Most cancer vaccine studies have focused on eliciting a systemic, cellular immune response and have ignored the mucosal and humoral routes. It is plausible that mucosal induction of both cellular and humoral responses will strengthen an anti-tumor immune response. The human epithelial mucin MUC1 is a tumor-associated antigen whose altered glycosylation pattern on tumor cells reveals an immunodominant peptide sequence along its tandem repeat (TR) that has been used as a target for tumor immunotherapy. Two bacterial products with great potential to function as mucosal carriers for subunit vaccines are the B subunits of cholera toxin (CTB) and the Escherichia coli heat labile enterotoxin (LTB). In the present study we evaluated whether a MUC1 TR peptide chemically linked to CTB (CTB-MUC1) and translationally fused to LTB (LTB-MUC1) would break self-antigen tolerance in the transgenic MUC1 tolerant mouse model (MUC1.Tg) via oral or intraperitoneal immunizations.; Oral immunization with the CTB-MUC1 conjugate along with mucosal adjuvants did not break self-antigen tolerance in MUC1.Tg mice, but induced a strong humoral response in wild-type C57BL/6 mice.
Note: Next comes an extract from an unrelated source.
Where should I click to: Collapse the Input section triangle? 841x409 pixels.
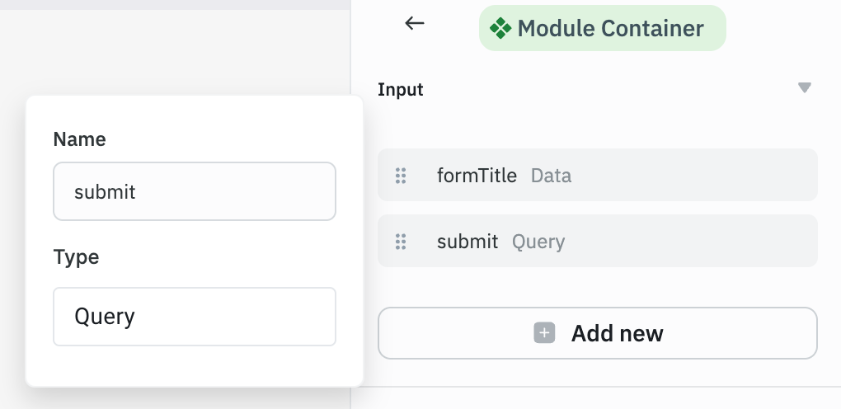pos(805,88)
However, self-antigen tolerance in the MUC1.Tg mouse model was broken after intraperitoneal immunizations with different doses of the CTB-MUC1 conjugate protein alone or co-delivered with CpG oligodeoxynucleotides (ODNs). Importantly, intraperitoneal immunization with CTB-MUC1 and CpG ODNs caused decreased tumor burden when mice were challenged with a mammary tumor cell line that expresses human MUC1.; We further report the production of LTB-MUC1 in a plant expression system. We compared LTB-MUC1 expression in stably transformed plants to the magnICON(TM) deconstructed viral vector system and found significant differences in expression level and posttranslational modifications. Plant expression, particularly from the magnICON(TM) transient system, generated glycosylated forms of LTB-MUC1. We tested the magnICON(TM) derived LTB-MUC1 in MUC1.Tg mice and showed reversal of MUC1 self-antigen tolerance after intraperitoneal immunizations. This is the first study to report the expression of a human breast cancer antigen in a plant system and the first report of a plant-made protein breaking self-antigen tolerance in a transgenic mouse model.